4.4.2.2.1 Predominant fault mode. Since the predominant fault mode concerns the external power supply connector, one cannot rely on the neutral connection to the aircraft to provide a fault return circuit to activate the overload trip. For that reason, it is necessary to bond the aircraft to the external electrical power source, for example, the MEPP or FLEDS DBAs. In the case of deck edge power, this has already been done when the aircraft is grounded to the ship's deck. Usually, the power required to activate the overload circuit is very high, well in excess of 100 amperes. It is possible that the total resistance in the bond circuit will be high enough to restrict the current flow and thus prevent activation of the overload circuit. In this case, the bond strap between aircraft and the MEPP might become hot and cause the wire to overheat. A "smoking" ground or bond wire is often the first indication of an electrical circuit problem and requires that external electrical power be shut off immediately. In the case of the engine-driven MEPP, the aircraft is grounded to a static ground. This ground also serves to ground the MEPP via the external bond wire and, under normal circumstances, the AC neutral wire. It is then not necessary to independently ground the engine-driven MEPP.

4.4.2.2.2 Engine-driven MEPP problem. The engine-driven MEPP provides a different problem. The MEPP engine is connected to the 220/440 VAC, 60 Hz main system. A 60 Hz supply cable includes a safety ground wire connected directly to the MEPP chassis. When an aircraft is connected to an engine-driven MEPP, it is not uncommon for 115 VAC, 60 Hz powered equipment to be used on or about the aircraft. It then becomes essential that should a fault occur in any of the 60 Hz powered equipment, including the MEPP engine, that the aircraft be grounded to a low resistance point of less than 25 ohms which is connected to the 60 Hz power source ground system.

4.4.2.2.3 Aircraft serviced in hangar. For aircraft being serviced inside a hangar this presents no problem, as all aircraft are routinely connected to low resistance points connected to the 60 Hz power ground. For aircraft parked on an apron and fed by an engine-driven generator, it may be difficult to locate a power ground of less than 25 ohms, but every effort should be

made to meet this requirement. It should be noted that 25 ohms is not a low enough resistance to provide adequate short circuit protection at all times against power ground faults, when the airframe may be at a 115 VAC potential.
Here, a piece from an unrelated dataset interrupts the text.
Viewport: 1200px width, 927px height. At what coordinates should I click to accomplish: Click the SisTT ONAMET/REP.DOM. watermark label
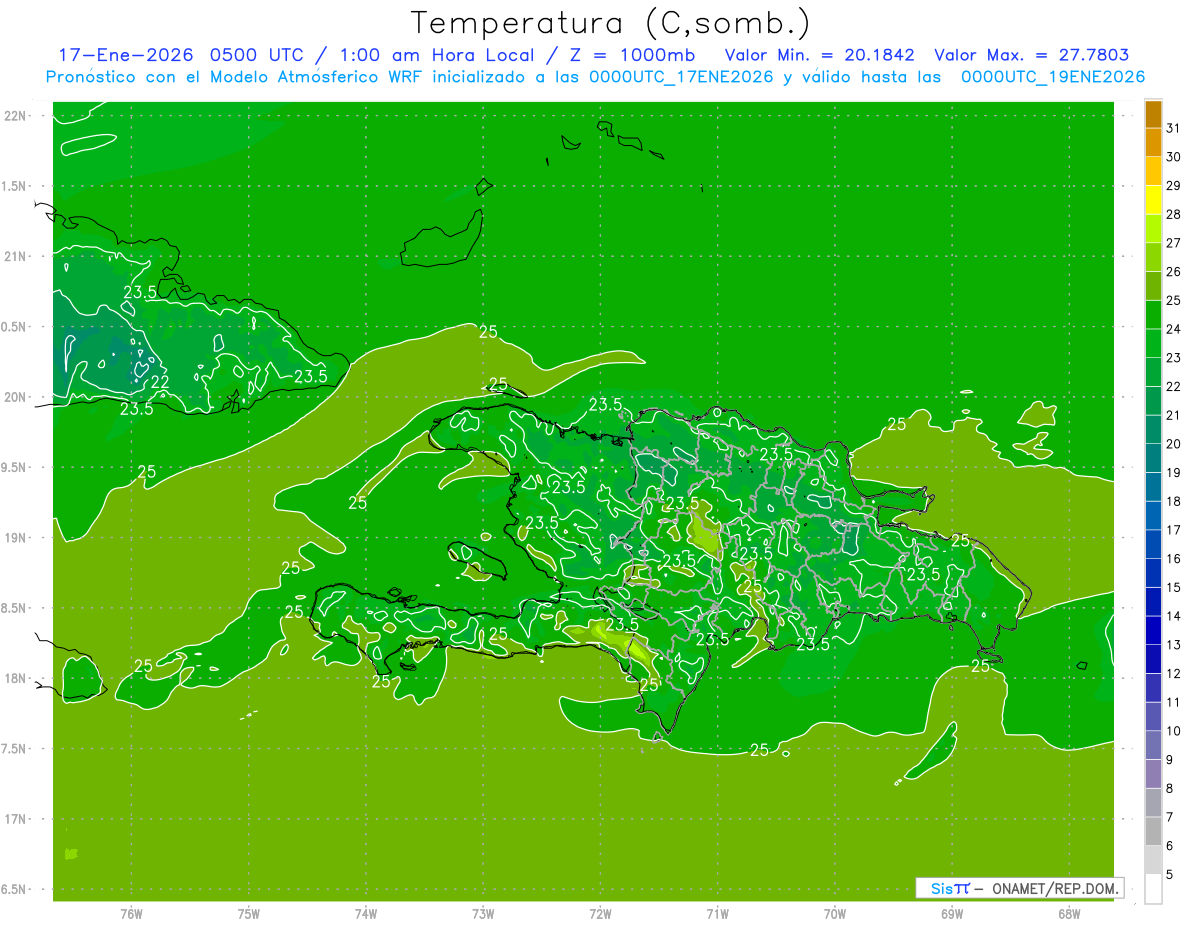click(x=1019, y=888)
The 25-ohm value was chosen as a practical,

obtainable value to provide reasonable safety and an adequate airframe system ground.

A 25-ohm ground resistance will not provide enough fault current to trip a 50-amp circuit breaker, nor will it cause a grounding cable to burn; in fact, there may be no indication of a power system fault. The wire may get too warm to touch if a ground fault exists.